The Company’s corporate headquarters are in Denver, Colorado, and it has additional offices in California, Tennessee, and Massachusetts.
UPREIT Reorganization
On February 10, 2023, the Company completed its corporate reorganization (the “Reorganization”) into an umbrella partnership REIT (“UPREIT”). Substantially all of the Company’s business is conducted through Healthpeak OP, LLC (“Healthpeak OP”). The Company is the managing member of Healthpeak OP and does not have material assets or liabilities, other than through its investment in Healthpeak OP. For additional information on the UPREIT reorganization, see the Company’s Current Report on Form 8-K12B filed with the U.S. Securities and Exchange Commission (“SEC”) on February 10, 2023.
The Merger Agreement
On October 29, 2023, the Company entered into an Agreement and Plan of Merger (the “Merger Agreement”) with Physicians Realty Trust, Physicians Realty L.P. (the “Physicians Partnership”), and certain of the Company’s subsidiaries, pursuant to which, among other things, and through a series of transactions (the “Mergers”), (i) each outstanding common share of Physicians Realty Trust (other than Physicians Realty Trust common shares to be canceled in accordance with the Merger Agreement) will be converted into the right to receive 0.674 (the “Exchange Ratio”) shares of Company common stock, and (ii) each outstanding common unit of the Physicians Partnership will be converted into common units in the successor entity to the Physicians Partnership equal to the Exchange Ratio. Following the transactions contemplated in the Merger Agreement, the successor entities to Physicians Realty Trust and the Physicians Partnership will be subsidiaries of Healthpeak OP.

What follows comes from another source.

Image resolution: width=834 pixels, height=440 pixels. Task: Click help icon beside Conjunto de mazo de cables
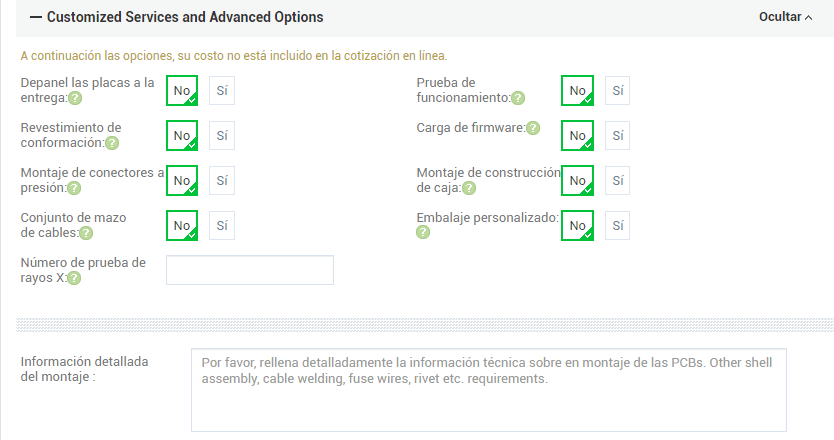[86, 233]
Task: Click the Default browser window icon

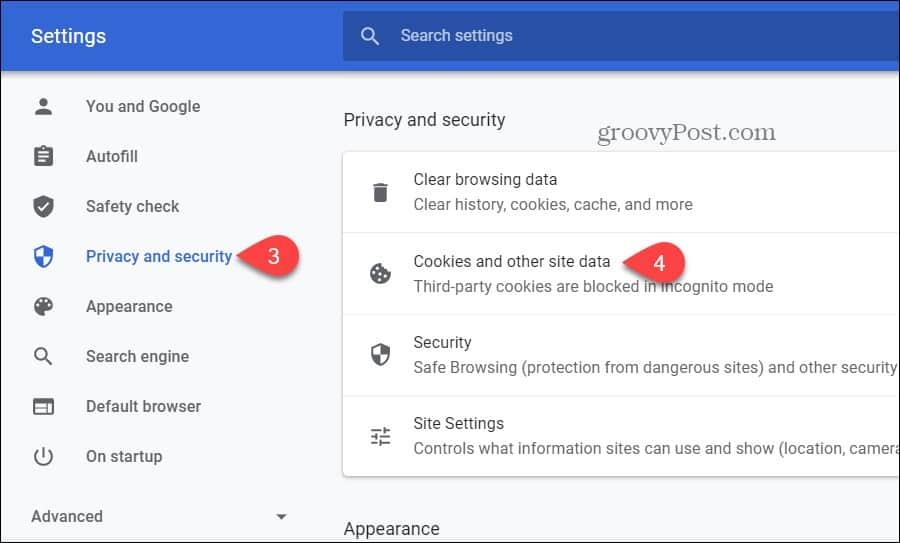Action: [43, 406]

The Merger Agreement contains customary representations, warranties, and covenants, as well as certain termination rights for the Company and Physicians Realty Trust, in each case, as more fully described in the Merger Agreement.
During the year ended December 31, 2023, the Company incurred approximately $11 million of merger-related costs, which primarily related to advisory, legal, accounting, and other costs. These merger-related costs are included in transaction and merger-related costs on the Consolidated Statements of Operations.

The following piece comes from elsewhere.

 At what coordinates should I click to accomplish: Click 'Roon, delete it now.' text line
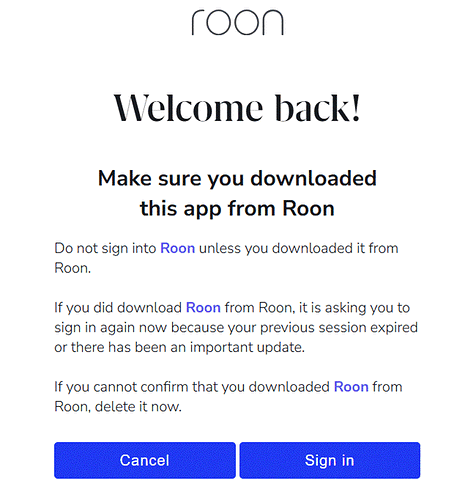[118, 407]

In addition, the Company has engaged service providers, including investment banks and advisors, to help the Company negotiate the terms of the transactions contemplated by the Merger Agreement and to advise the Company on other merger-related matters. In connection with these services, the Company expects to be required to pay success-based fees to the extent that certain conditions, including the closing of the transactions contemplated by the Merger Agreement, are met. As of December 31, 2023, the Company expects to incur approximately $22 million of such success fees. As closing of the transactions contemplated by the Merger Agreement has not occurred, no such amounts have been paid or accrued through December 31, 2023.
In connection with the Mergers, the Company filed a Registration Statement on Form S-4 with the SEC on December 15, 2023 (the “Initial Filing”), as amended on January 9, 2024, and a definitive joint proxy statement/prospectus for the Company and Physicians Realty Trust on January 11, 2024 in connection with their respective special meetings of stockholders and shareholders, as applicable, which will be held on February 21, 2024. Consummation of the Mergers are subject to the satisfaction or waiver of customary closing conditions, including the approval of the Company’s stockholders and the shareholders of Physicians Realty Trust. The parties expect the Mergers to close on March 1, 2024. If the Mergers are not consummated by July 31, 2024 (unless extended under certain circumstances), either the Company or Physicians Realty Trust may terminate the Merger Agreement.